# Task item:
Only the lines from the line with "The width and" through the end of the records belong in your reply, copied exactly, with every picture left out.

*** Begin section ***

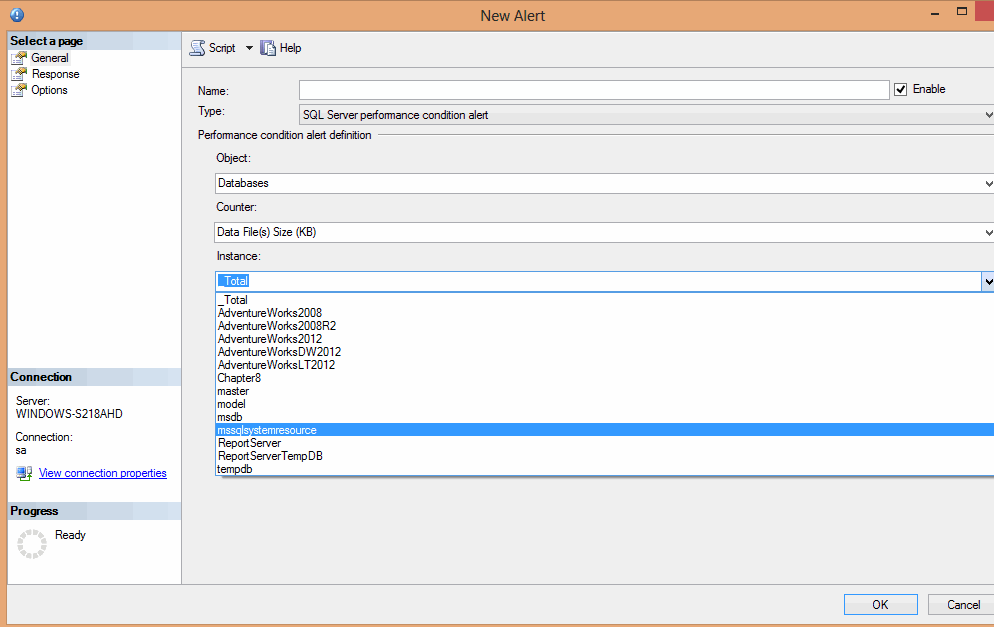The height and width of the screenshot is (627, 994).
Task: Click the Cancel button
Action: [x=960, y=604]
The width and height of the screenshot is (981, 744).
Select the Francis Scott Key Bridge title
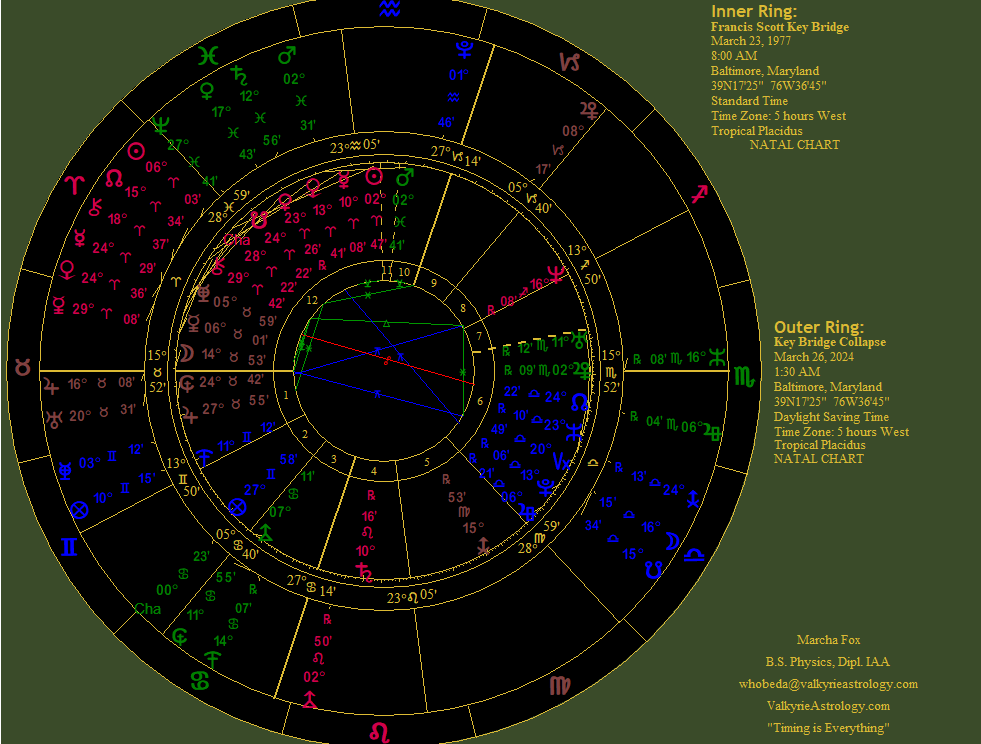779,27
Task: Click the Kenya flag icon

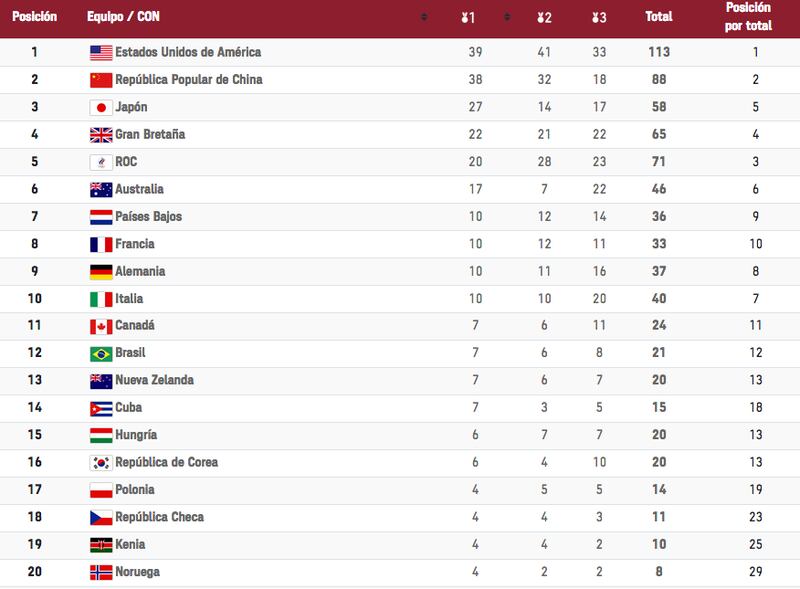Action: (x=101, y=545)
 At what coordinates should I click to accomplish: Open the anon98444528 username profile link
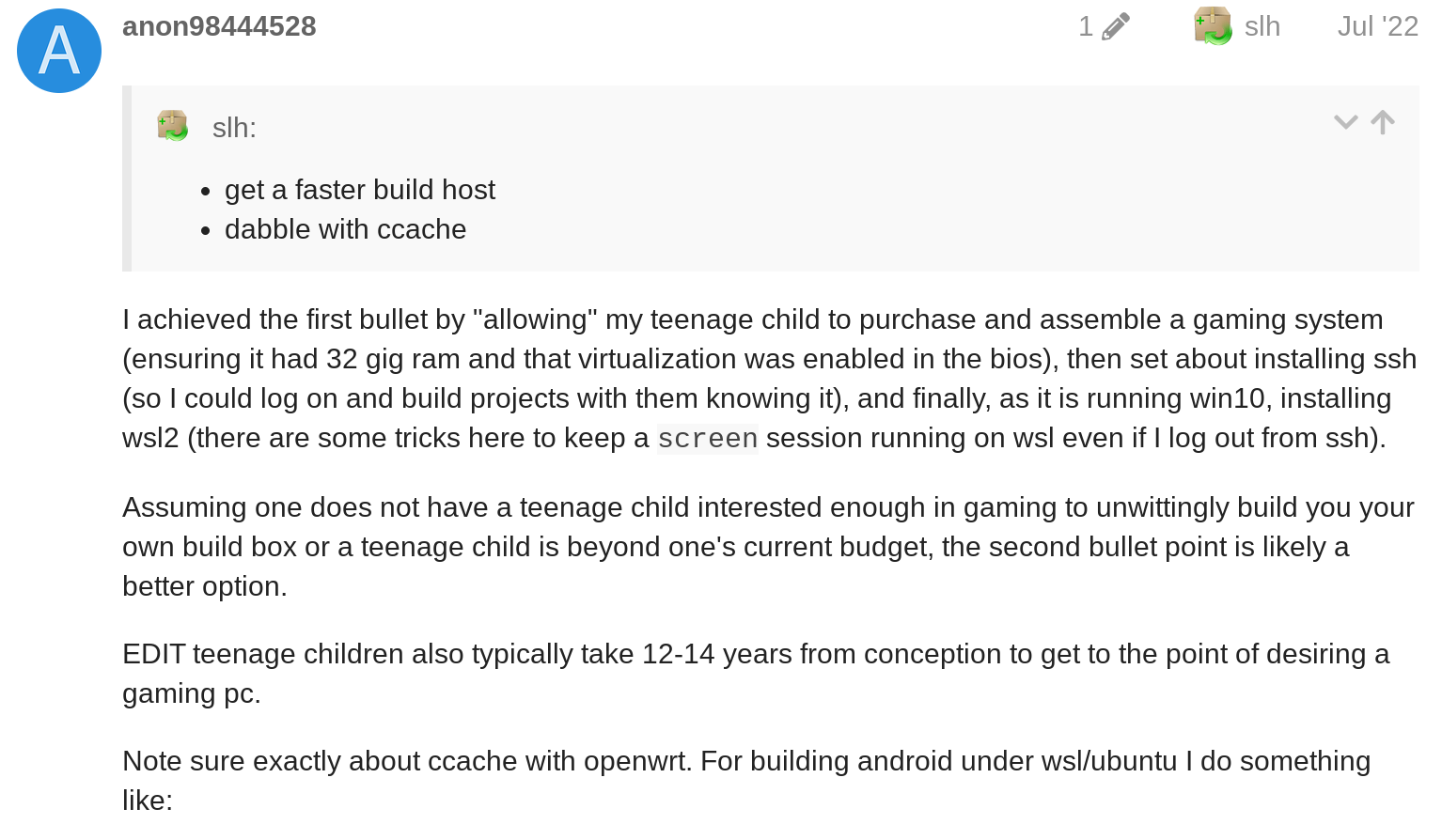(219, 26)
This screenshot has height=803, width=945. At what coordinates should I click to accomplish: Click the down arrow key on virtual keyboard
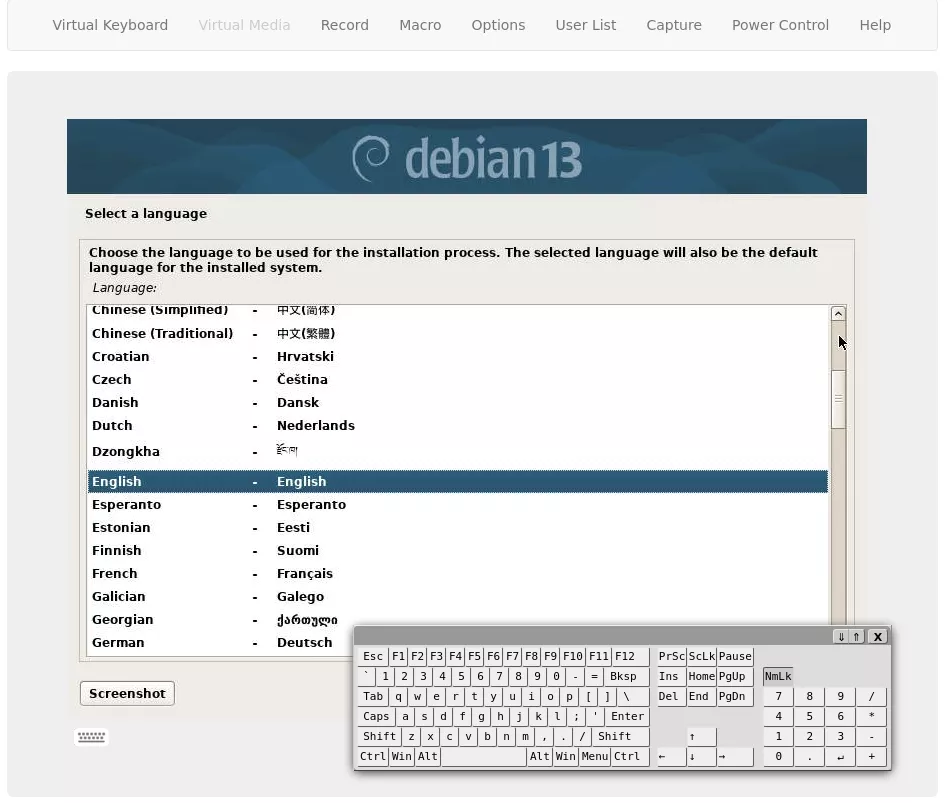point(701,757)
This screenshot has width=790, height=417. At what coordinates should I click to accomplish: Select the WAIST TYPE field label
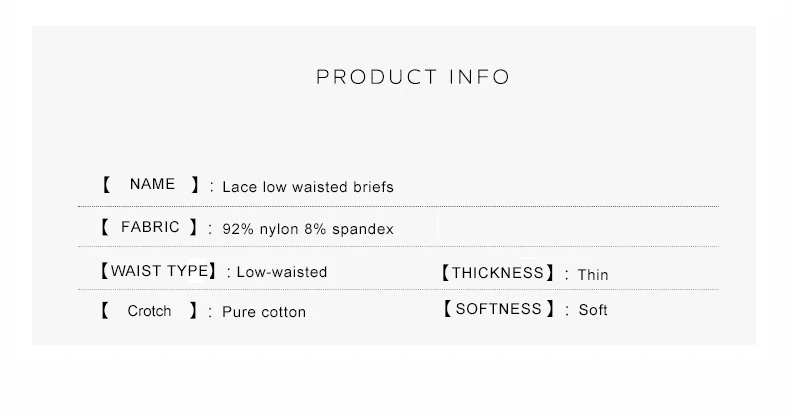click(157, 271)
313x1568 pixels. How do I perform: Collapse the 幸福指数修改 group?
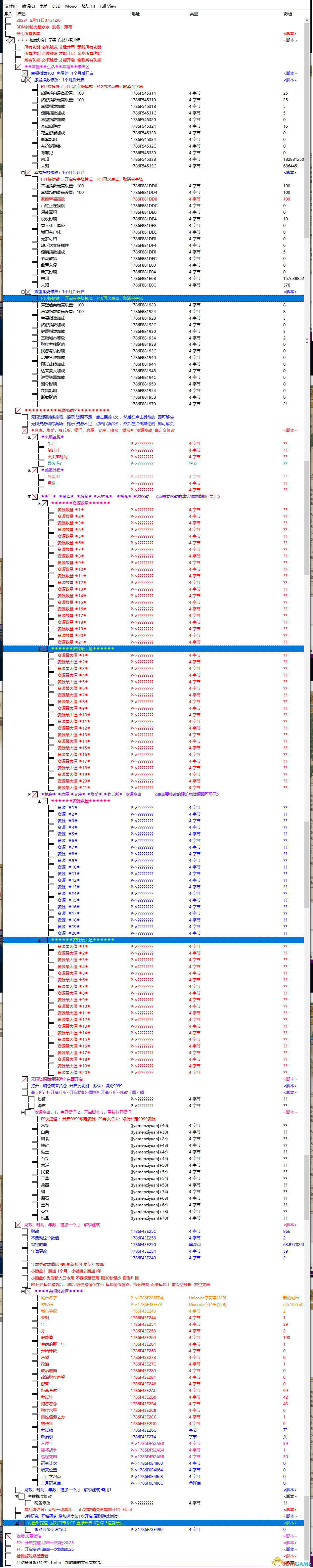click(x=23, y=173)
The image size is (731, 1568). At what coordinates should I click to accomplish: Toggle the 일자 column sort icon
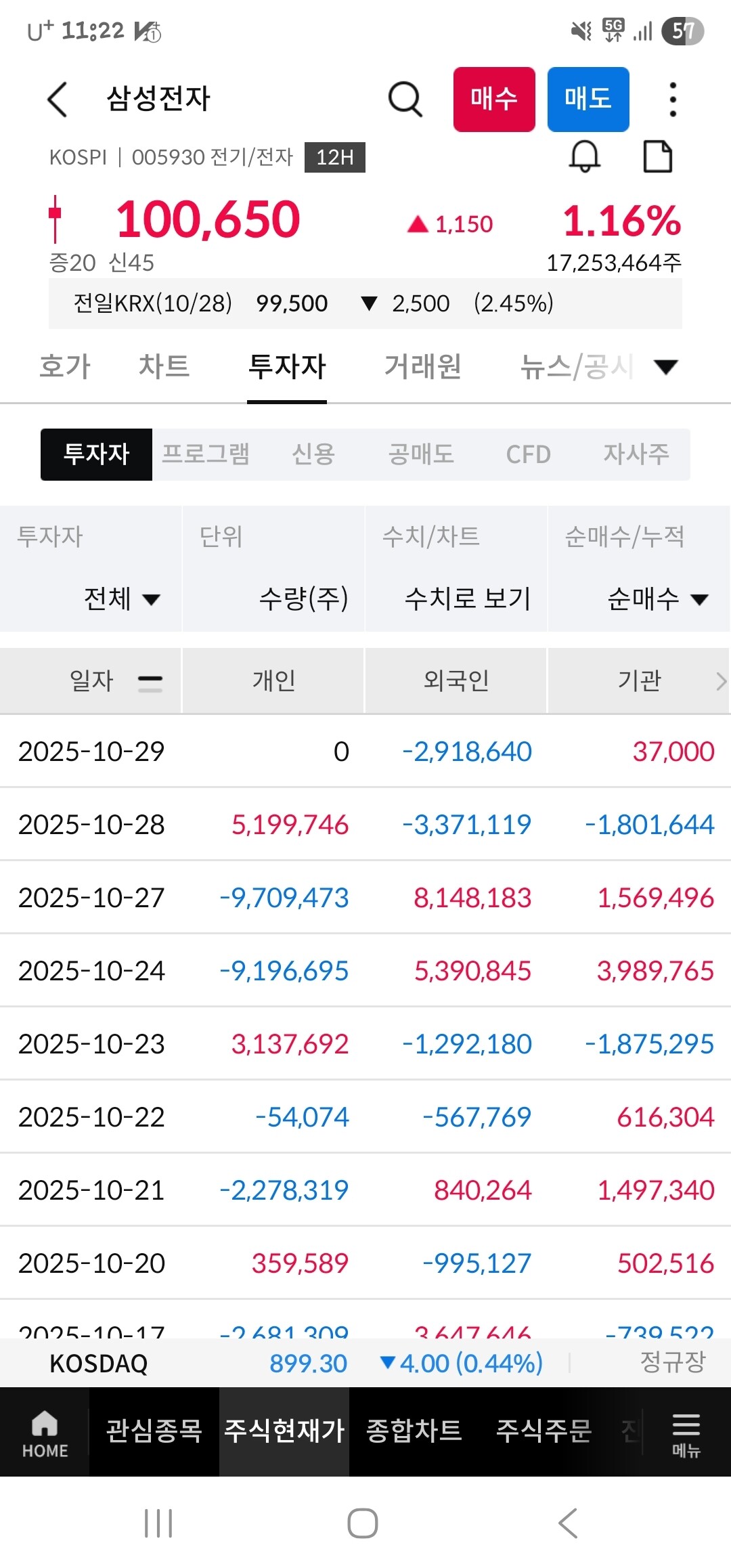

*** End section ***

# Written answer:
The width and height of the screenshot is (981, 744).
Select the Francis Scott Key Bridge title
779,27
Task: Click the Kenya flag icon

Action: (x=101, y=545)
 At what coordinates should I click to accomplish: Open the anon98444528 username profile link
(219, 26)
This screenshot has height=803, width=945. At what coordinates should I click to accomplish: Click the down arrow key on virtual keyboard
point(701,757)
This screenshot has width=790, height=417. At what coordinates should I click to accomplish: Select the WAIST TYPE field label
click(157, 271)
313x1568 pixels. How do I perform: Collapse the 幸福指数修改 group?
click(x=23, y=173)
The image size is (731, 1568). At what coordinates should I click to accomplish: Toggle the 일자 column sort icon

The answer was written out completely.